Whilst playing this fun philosophical game with the children, I imagine that they will at some point ask whether their art really is ‘art’. This is a hard one to answer without discouraging them! I think I would say there are two different things going on here, ‘doing art’ and producing a ‘work of art’. They are certainly doing art/doing something artistic. They are certainly producing works of art as far as we, the family, are concerned. But for the wider world, their art (or mine for that matter) would need to share more characteristics with other ‘works of art’ than they presently do. But, I would say, this shouldn’t put them off because great artists started somewhere and even when they were producing great works of art, they weren’t always recognized as they should be. But these artists produced nevertheless, whether through the medium of paint or sculpture or ceramics or installation like unmade beds or piles of bricks! They practiced their art, they believed in it, felt it was important and kept doing it. This is what’s important. By the way, these installations shouldn’t all be derided. I went to see what felt like a field of rice with neon lights buried in it and it made quite an impact on me. It had the feel of the Terracotta Army for some reason. I felt an almost irresistible urge to swim in it! To lie on my back and make snow/rice angels! It was very hard not to touch it. I saw it years ago but I still vividly remember the strong reaction it induced in me.
Vong Phaophanit, Neon Rice Field, 1993 (image from http://imageobjecttext.com/2012/03/13/the-stuff-of-art-and-life/)
(image from http://en.wikipedia.org/wiki/Terracotta_army)

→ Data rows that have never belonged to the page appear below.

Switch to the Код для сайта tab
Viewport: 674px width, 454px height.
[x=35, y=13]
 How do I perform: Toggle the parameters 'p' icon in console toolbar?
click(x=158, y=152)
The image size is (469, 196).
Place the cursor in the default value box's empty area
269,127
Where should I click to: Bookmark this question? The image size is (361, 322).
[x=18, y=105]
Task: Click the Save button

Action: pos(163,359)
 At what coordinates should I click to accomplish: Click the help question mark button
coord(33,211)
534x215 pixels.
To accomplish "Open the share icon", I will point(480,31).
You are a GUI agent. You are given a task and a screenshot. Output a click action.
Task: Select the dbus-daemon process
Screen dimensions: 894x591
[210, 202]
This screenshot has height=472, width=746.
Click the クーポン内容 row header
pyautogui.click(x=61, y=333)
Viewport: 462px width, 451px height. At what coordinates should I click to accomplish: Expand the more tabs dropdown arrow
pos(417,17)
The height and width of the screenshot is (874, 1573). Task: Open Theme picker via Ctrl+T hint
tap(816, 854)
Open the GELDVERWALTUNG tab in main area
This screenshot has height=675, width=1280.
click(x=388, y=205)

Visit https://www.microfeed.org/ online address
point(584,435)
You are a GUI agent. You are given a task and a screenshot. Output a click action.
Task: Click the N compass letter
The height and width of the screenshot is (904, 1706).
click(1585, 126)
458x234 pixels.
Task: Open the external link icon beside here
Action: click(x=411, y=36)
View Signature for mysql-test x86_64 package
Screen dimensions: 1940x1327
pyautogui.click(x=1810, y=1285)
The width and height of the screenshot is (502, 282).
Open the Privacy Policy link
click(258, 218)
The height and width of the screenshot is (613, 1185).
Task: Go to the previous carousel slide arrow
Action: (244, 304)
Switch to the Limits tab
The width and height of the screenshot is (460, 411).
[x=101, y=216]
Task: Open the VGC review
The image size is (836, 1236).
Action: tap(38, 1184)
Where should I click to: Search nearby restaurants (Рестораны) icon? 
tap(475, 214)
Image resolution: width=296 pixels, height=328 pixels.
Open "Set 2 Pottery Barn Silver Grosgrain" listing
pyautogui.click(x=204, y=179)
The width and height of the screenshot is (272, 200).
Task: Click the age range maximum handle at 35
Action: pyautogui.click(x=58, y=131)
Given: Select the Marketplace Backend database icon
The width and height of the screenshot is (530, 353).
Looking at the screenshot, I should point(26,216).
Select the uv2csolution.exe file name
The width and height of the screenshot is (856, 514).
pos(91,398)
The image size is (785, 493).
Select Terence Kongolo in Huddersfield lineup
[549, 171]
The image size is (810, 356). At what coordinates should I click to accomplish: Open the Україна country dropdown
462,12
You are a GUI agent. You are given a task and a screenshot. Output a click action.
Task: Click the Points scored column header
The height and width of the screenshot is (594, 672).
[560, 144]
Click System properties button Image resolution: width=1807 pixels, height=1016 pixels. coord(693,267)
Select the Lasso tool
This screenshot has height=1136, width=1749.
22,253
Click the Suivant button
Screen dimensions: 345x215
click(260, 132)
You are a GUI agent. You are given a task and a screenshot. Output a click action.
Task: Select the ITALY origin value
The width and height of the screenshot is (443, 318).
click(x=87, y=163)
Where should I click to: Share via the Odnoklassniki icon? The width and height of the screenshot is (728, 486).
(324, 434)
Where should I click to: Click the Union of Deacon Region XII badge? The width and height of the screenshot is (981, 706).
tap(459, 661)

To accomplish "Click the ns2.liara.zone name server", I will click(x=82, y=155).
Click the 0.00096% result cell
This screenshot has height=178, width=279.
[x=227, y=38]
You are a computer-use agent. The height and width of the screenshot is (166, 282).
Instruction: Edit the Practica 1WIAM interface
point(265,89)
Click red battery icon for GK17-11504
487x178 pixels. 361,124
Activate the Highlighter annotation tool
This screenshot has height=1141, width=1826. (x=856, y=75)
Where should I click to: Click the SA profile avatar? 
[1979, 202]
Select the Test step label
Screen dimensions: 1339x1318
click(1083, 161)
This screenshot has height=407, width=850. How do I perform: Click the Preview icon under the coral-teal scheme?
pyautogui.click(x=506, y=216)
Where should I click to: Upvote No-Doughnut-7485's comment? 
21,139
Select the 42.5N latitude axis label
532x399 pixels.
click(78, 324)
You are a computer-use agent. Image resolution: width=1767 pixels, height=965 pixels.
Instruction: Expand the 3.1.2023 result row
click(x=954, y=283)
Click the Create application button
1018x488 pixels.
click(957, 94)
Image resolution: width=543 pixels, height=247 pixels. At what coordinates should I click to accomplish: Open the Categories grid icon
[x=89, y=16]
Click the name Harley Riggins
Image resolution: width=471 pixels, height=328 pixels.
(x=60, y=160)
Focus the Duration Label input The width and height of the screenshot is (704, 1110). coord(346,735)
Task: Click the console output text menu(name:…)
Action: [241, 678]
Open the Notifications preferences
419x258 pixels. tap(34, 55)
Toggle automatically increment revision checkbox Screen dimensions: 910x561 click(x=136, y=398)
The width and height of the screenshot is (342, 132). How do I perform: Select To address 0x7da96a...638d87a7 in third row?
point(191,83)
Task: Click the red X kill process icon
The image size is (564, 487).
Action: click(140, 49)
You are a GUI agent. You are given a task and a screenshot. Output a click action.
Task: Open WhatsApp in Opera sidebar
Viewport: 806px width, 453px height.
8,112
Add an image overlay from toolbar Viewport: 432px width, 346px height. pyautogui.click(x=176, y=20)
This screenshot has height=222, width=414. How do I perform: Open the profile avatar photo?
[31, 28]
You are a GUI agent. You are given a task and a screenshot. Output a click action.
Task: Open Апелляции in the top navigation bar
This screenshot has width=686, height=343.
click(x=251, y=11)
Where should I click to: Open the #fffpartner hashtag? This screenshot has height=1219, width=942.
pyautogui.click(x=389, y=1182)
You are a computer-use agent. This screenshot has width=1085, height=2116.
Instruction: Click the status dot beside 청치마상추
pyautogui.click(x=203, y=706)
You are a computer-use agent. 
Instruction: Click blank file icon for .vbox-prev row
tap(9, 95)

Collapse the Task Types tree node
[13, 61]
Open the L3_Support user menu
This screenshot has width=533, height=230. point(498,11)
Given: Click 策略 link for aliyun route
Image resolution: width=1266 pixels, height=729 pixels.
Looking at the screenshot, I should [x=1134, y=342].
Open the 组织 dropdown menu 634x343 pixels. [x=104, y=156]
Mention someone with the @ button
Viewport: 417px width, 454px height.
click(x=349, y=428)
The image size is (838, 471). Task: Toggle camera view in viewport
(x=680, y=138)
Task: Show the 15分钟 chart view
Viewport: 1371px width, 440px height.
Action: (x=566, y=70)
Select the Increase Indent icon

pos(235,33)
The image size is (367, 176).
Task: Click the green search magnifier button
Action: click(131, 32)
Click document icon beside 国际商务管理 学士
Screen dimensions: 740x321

That is good art I think. I’m not postulating this as a definition, but one of the ‘family resemblances’ is certainly that some pieces of art provoke strong feelings and that sometimes these are a desire to touch or otherwise physically connect with the art. I think the kids would understand that! After all, who wouldn’t want to run their hands all over the Mona Lisa’s face looking for the secret of her smile with our fingertips as well as our eyes? The definition of art or a lack of one is a great fun topic of philosophical discussion with young children (and older ones too). I look forward to having a go at it, preferably once we’re in Paris or Amsterdam. I wonder if their attempts at a definition will evolve over the weeks of having the wonderful opportunity to look at all sorts of different kinds of art? It’s going to be fascinating and fun.
Do you think there’s an essence that every word of art shares? Do you think this lesson would be a valuable and interesting one for your kids? How do you think I could improve this lesson? You feedback would be gratefully received!